## START PROVIDED ENTRIES
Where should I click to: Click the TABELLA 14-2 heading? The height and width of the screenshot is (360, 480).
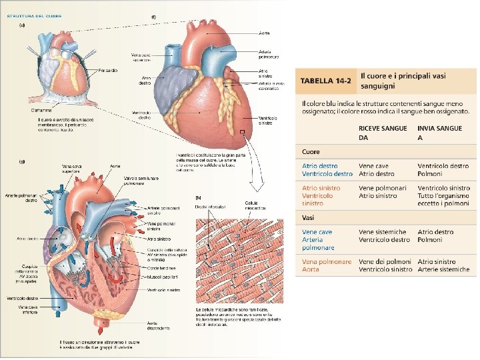(325, 81)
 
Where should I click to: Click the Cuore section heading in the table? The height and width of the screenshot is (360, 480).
(311, 153)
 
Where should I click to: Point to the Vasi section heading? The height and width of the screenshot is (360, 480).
(309, 218)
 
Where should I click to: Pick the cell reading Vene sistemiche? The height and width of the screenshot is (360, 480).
(383, 232)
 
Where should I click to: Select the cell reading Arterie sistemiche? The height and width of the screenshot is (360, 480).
(443, 270)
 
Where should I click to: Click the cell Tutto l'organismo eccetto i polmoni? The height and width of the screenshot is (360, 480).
(443, 192)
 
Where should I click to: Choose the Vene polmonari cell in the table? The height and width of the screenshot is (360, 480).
(383, 188)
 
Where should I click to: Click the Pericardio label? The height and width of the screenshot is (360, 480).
(108, 70)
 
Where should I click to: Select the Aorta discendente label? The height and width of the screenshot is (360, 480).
(158, 327)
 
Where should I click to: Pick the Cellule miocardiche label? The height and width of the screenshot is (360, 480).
(255, 205)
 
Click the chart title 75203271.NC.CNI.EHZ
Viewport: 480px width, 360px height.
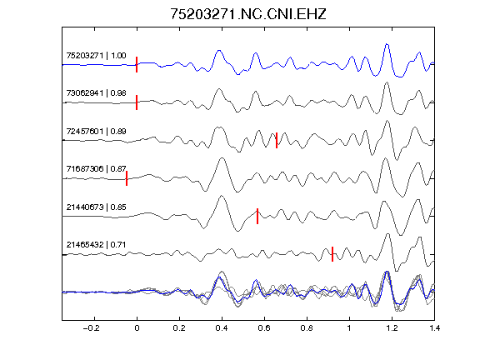[248, 14]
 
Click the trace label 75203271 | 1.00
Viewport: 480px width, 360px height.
[96, 55]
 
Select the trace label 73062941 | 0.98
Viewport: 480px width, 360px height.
[96, 93]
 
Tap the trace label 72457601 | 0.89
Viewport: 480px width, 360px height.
[96, 132]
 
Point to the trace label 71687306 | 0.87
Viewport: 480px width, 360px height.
[96, 169]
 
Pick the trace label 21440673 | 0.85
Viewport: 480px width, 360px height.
[96, 208]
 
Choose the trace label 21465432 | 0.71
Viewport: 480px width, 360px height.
[96, 245]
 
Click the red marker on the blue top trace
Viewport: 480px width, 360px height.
[137, 65]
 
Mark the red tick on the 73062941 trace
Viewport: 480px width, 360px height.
[137, 102]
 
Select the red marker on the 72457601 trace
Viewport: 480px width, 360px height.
[277, 140]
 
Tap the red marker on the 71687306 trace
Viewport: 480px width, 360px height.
[127, 178]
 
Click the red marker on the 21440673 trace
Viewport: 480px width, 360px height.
[258, 216]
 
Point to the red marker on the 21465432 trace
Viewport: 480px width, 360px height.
[332, 254]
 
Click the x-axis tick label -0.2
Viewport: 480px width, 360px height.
[91, 328]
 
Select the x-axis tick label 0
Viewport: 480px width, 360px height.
[137, 328]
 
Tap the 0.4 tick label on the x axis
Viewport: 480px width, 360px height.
[222, 328]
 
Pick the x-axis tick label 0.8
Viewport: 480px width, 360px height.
[307, 328]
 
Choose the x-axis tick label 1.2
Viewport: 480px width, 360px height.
[392, 328]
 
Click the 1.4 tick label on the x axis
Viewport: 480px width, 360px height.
[434, 328]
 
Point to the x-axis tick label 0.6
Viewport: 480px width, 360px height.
[264, 328]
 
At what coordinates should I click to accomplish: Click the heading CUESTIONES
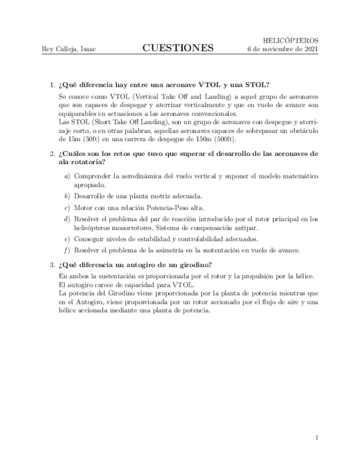178,48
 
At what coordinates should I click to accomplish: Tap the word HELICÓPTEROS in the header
291,41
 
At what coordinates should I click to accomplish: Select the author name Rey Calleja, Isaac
69,49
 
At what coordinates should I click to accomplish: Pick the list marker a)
67,176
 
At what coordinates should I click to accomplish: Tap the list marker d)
67,219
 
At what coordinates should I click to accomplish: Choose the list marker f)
67,250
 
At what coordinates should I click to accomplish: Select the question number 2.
52,154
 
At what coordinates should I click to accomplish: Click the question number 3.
52,265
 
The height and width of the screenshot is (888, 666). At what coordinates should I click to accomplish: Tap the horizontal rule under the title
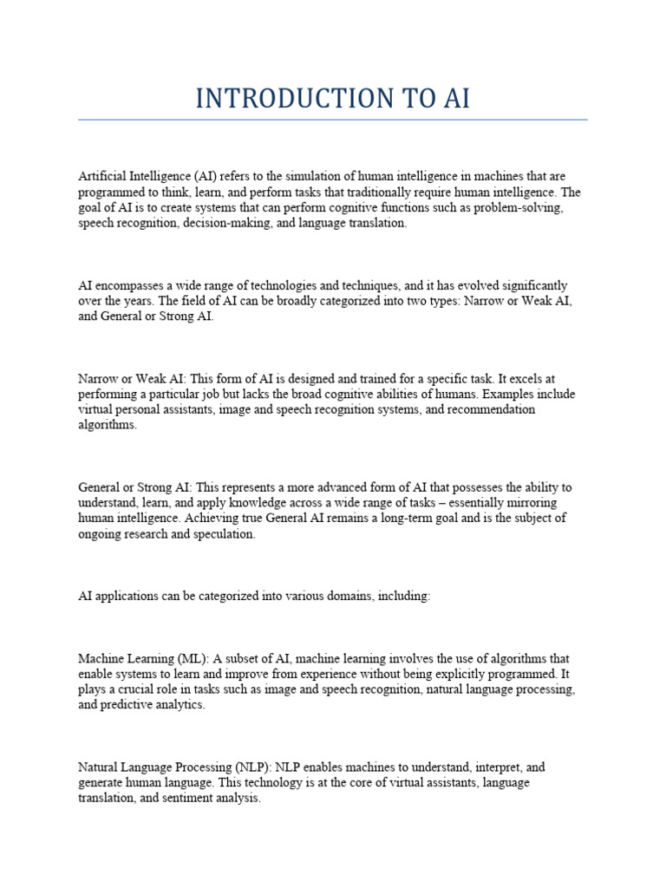(x=333, y=120)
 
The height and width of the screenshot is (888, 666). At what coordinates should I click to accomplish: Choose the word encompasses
(x=134, y=285)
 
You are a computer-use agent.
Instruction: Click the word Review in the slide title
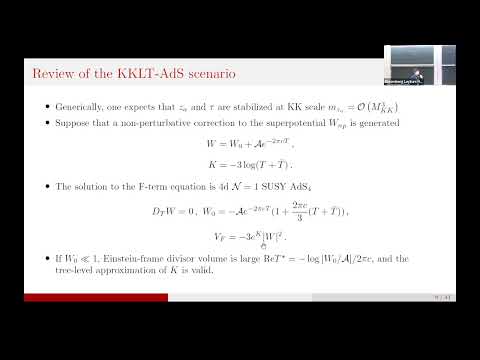pyautogui.click(x=53, y=73)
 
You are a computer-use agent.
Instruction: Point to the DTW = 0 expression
pyautogui.click(x=175, y=210)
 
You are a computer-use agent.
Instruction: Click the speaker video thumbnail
pyautogui.click(x=419, y=66)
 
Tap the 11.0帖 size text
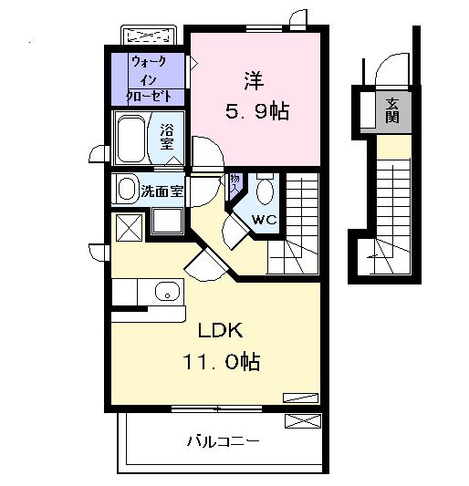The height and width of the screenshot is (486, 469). pyautogui.click(x=219, y=362)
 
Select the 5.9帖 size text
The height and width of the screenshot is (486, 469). pyautogui.click(x=256, y=111)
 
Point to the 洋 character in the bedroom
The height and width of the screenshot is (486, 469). pyautogui.click(x=255, y=79)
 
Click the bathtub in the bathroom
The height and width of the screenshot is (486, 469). pyautogui.click(x=132, y=140)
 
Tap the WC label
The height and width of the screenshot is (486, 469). pyautogui.click(x=265, y=220)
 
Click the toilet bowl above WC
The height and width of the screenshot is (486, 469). pyautogui.click(x=265, y=191)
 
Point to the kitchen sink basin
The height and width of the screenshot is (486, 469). pyautogui.click(x=165, y=292)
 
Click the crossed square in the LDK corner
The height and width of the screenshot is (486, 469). pyautogui.click(x=126, y=225)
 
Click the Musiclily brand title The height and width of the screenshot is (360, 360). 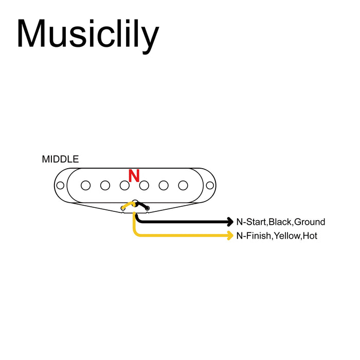coord(87,35)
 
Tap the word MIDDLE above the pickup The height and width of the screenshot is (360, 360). coord(60,159)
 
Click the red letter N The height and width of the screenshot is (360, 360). coord(134,176)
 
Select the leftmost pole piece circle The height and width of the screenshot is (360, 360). coord(86,185)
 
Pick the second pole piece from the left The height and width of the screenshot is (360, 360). coord(105,185)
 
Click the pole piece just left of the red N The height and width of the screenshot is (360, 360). coord(124,185)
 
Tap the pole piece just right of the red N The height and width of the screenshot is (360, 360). coord(144,185)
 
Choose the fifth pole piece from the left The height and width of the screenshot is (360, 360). coord(164,185)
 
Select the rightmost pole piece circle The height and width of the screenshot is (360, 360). coord(183,185)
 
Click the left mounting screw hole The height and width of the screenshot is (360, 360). coord(60,185)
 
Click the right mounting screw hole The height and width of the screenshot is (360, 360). coord(209,185)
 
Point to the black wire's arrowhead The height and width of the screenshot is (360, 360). coord(230,222)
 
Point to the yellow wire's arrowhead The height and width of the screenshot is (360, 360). coord(230,236)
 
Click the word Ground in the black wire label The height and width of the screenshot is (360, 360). coord(310,222)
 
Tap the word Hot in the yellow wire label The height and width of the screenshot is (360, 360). coord(310,236)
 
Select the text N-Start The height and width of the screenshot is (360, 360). coord(251,222)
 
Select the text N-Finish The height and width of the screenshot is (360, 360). coord(254,236)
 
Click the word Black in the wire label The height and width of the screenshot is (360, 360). coord(280,222)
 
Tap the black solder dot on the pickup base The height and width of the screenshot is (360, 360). coord(147,208)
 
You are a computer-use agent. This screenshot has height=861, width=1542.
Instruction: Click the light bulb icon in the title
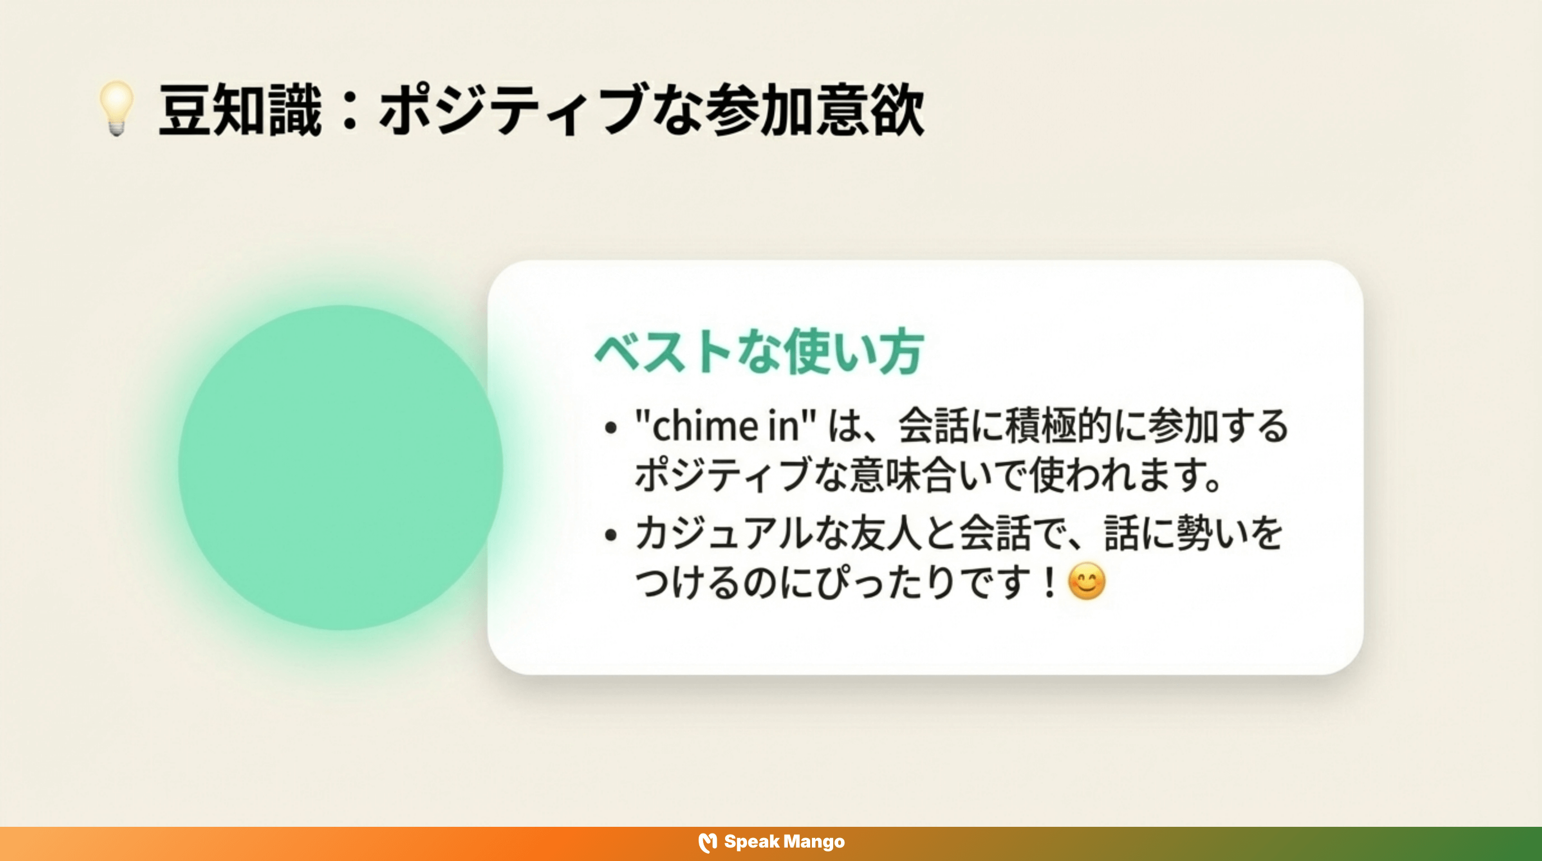pyautogui.click(x=117, y=108)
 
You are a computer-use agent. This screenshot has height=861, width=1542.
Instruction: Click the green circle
pyautogui.click(x=340, y=467)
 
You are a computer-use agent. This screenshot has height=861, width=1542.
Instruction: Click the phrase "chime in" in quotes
pyautogui.click(x=726, y=427)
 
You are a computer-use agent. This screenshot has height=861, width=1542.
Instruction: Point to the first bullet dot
pyautogui.click(x=611, y=428)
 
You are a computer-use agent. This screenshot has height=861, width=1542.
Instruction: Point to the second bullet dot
pyautogui.click(x=611, y=535)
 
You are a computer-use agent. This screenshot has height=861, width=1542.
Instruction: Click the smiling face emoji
pyautogui.click(x=1086, y=581)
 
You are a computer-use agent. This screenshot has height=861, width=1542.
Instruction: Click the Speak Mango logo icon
pyautogui.click(x=708, y=843)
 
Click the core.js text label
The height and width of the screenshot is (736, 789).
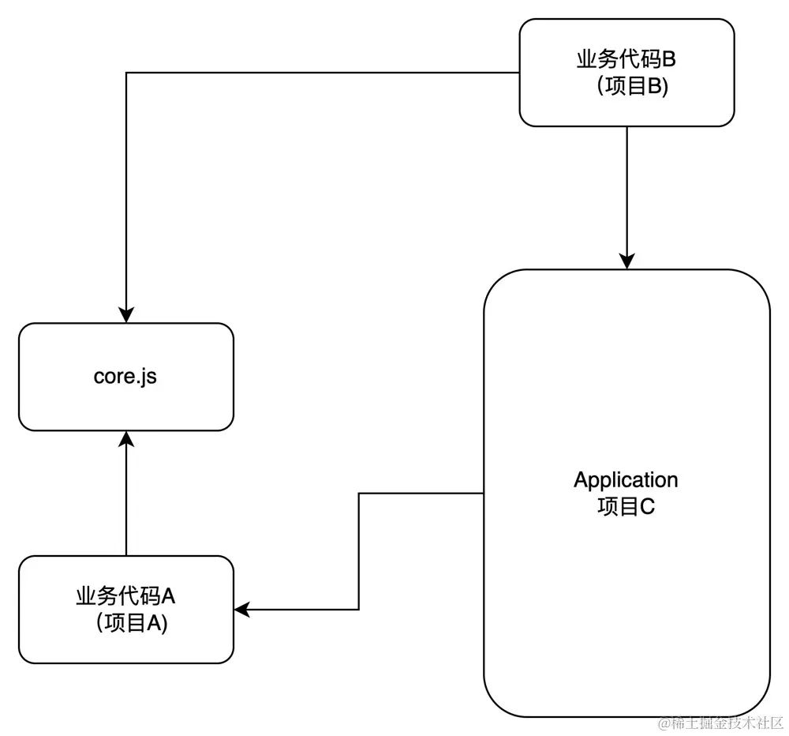tap(125, 377)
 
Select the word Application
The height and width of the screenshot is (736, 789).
tap(626, 480)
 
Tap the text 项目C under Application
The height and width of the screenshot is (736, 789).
tap(626, 506)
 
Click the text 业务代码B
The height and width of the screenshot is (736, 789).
tap(626, 62)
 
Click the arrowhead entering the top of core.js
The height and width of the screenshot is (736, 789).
tap(126, 315)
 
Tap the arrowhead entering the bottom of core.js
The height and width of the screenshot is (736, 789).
tap(126, 439)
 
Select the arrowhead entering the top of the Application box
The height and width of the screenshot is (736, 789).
tap(626, 261)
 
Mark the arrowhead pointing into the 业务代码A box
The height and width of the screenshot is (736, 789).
tap(242, 610)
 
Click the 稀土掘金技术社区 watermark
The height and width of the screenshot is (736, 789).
tap(720, 723)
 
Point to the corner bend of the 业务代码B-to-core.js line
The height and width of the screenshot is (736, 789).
tap(126, 73)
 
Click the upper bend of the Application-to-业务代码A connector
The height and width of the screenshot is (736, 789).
tap(359, 494)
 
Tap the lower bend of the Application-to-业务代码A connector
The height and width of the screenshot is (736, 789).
tap(359, 610)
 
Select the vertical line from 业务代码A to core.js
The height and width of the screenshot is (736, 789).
tap(126, 498)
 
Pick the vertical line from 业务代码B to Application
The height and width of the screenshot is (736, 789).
tap(626, 193)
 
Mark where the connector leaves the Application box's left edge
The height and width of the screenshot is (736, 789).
tap(483, 494)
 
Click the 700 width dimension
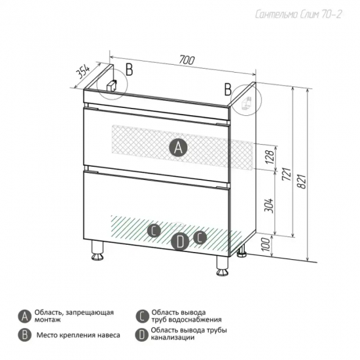click(x=187, y=60)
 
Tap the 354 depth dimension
click(x=82, y=72)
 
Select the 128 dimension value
click(x=270, y=157)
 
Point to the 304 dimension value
click(x=271, y=206)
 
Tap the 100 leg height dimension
click(x=266, y=245)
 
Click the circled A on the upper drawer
click(x=178, y=147)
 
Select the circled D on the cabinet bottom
click(x=180, y=242)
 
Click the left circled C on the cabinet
click(x=154, y=230)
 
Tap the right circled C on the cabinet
click(x=200, y=237)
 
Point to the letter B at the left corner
click(x=130, y=69)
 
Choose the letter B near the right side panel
click(x=228, y=90)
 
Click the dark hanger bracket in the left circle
click(x=112, y=85)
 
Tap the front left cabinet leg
click(x=98, y=251)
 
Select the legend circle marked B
click(x=25, y=335)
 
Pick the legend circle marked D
click(x=141, y=335)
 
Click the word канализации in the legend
click(x=173, y=338)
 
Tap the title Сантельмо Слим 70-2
click(x=298, y=14)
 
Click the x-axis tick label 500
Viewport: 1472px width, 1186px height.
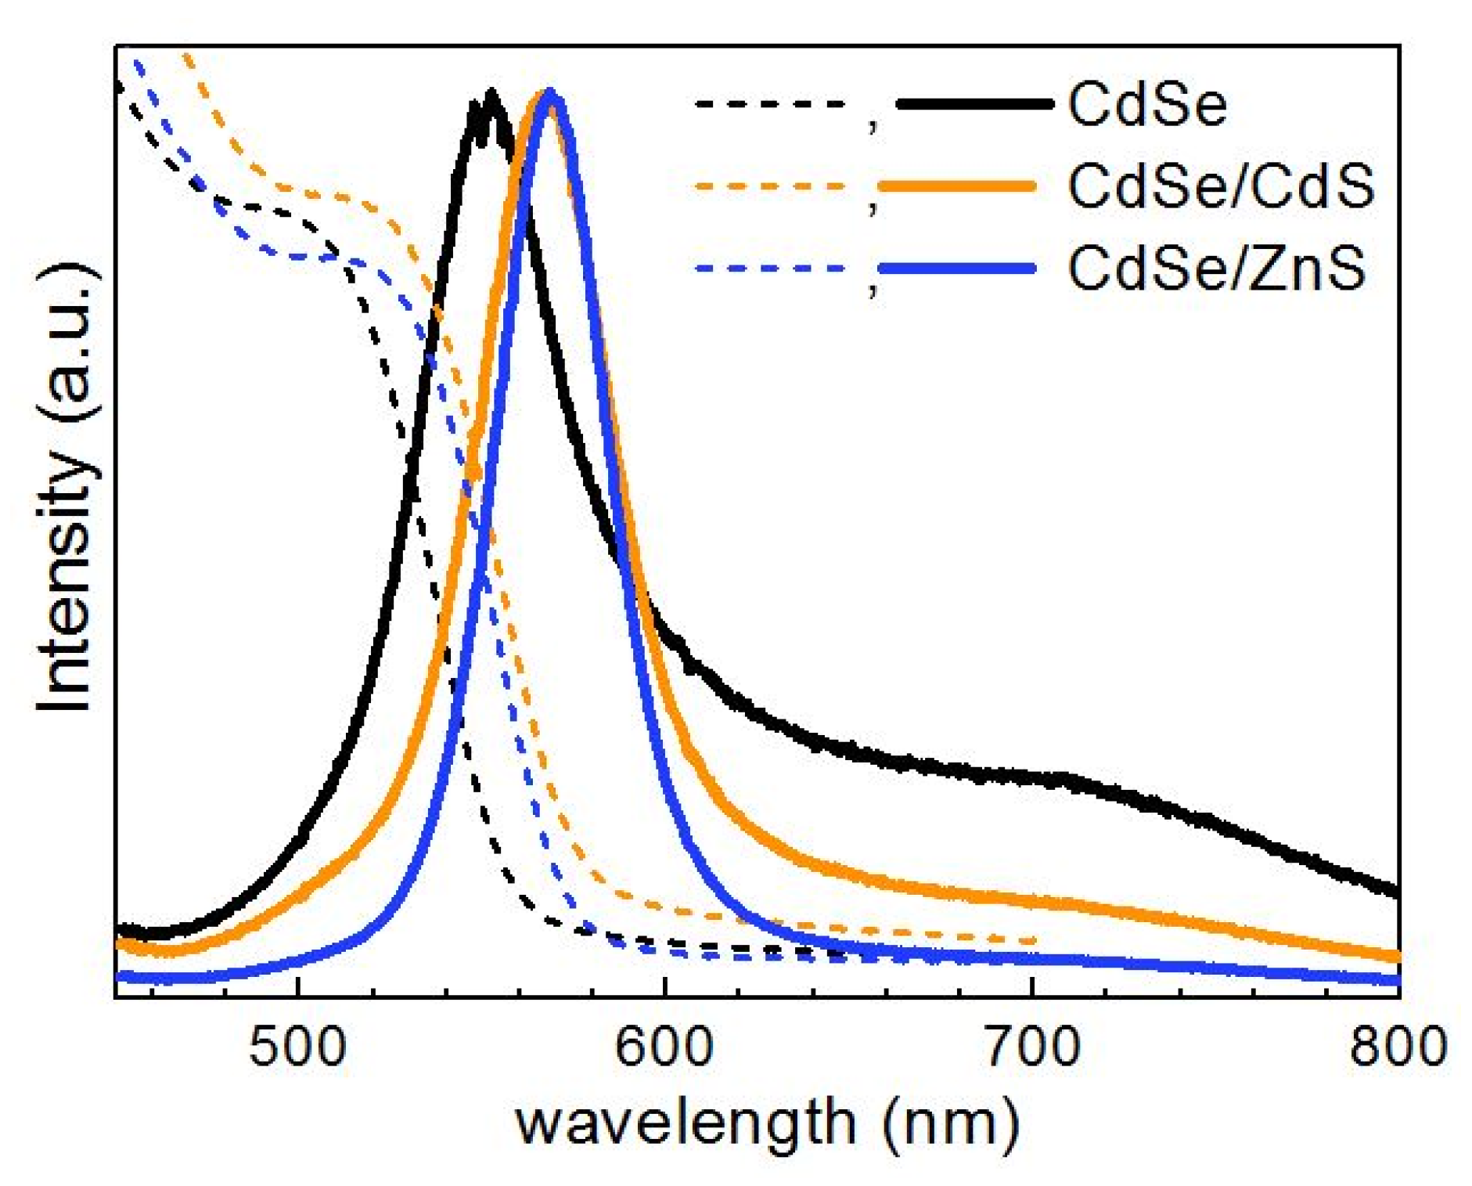297,1047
## END PROVIDED ENTRIES
Please render every nonblank line of the entries from the line with "Click the 1.4 tick label on the x axis" to the line with "469). pyautogui.click(x=265, y=191)", both included, as a Markdown table with the columns Row and Line. Leave the pictures out.

#### CORRECT OUTPUT
| Row | Line |
|---|---|
| 1 | Click the 1.4 tick label on the x axis |
| 2 | Viewport: 480px width, 360px height. |
| 3 | [434, 328] |
| 4 | Point to the x-axis tick label 0.6 |
| 5 | Viewport: 480px width, 360px height. |
| 6 | [264, 328] |
| 7 | At what coordinates should I click to accomplish: Click the heading CUESTIONES |
| 8 | 178,48 |
| 9 | At what coordinates should I click to accomplish: Tap the word HELICÓPTEROS in the header |
| 10 | 291,41 |
| 11 | At what coordinates should I click to accomplish: Select the author name Rey Calleja, Isaac |
| 12 | 69,49 |
| 13 | At what coordinates should I click to accomplish: Pick the list marker a) |
| 14 | 67,176 |
| 15 | At what coordinates should I click to accomplish: Tap the list marker d) |
| 16 | 67,219 |
| 17 | At what coordinates should I click to accomplish: Choose the list marker f) |
| 18 | 67,250 |
| 19 | At what coordinates should I click to accomplish: Select the question number 2. |
| 20 | 52,154 |
| 21 | At what coordinates should I click to accomplish: Click the question number 3. |
| 22 | 52,265 |
| 23 | The height and width of the screenshot is (888, 666). At what coordinates should I click to accomplish: Tap the horizontal rule under the title |
| 24 | (x=333, y=120) |
| 25 | The height and width of the screenshot is (888, 666). At what coordinates should I click to accomplish: Choose the word encompasses |
| 26 | (x=134, y=285) |
| 27 | You are a computer-use agent. |
| 28 | Instruction: Click the word Review in the slide title |
| 29 | pyautogui.click(x=53, y=73) |
| 30 | You are a computer-use agent. |
| 31 | Instruction: Point to the DTW = 0 expression |
| 32 | pyautogui.click(x=175, y=210) |
| 33 | You are a computer-use agent. |
| 34 | Instruction: Click the speaker video thumbnail |
| 35 | pyautogui.click(x=419, y=66) |
| 36 | Tap the 11.0帖 size text |
| 37 | The height and width of the screenshot is (486, 469). pyautogui.click(x=219, y=362) |
| 38 | Select the 5.9帖 size text |
| 39 | The height and width of the screenshot is (486, 469). pyautogui.click(x=256, y=111) |
| 40 | Point to the 洋 character in the bedroom |
| 41 | The height and width of the screenshot is (486, 469). pyautogui.click(x=255, y=79) |
| 42 | Click the bathtub in the bathroom |
| 43 | The height and width of the screenshot is (486, 469). pyautogui.click(x=132, y=140) |
| 44 | Tap the WC label |
| 45 | The height and width of the screenshot is (486, 469). pyautogui.click(x=265, y=220) |
| 46 | Click the toilet bowl above WC |
| 47 | The height and width of the screenshot is (486, 469). pyautogui.click(x=265, y=191) |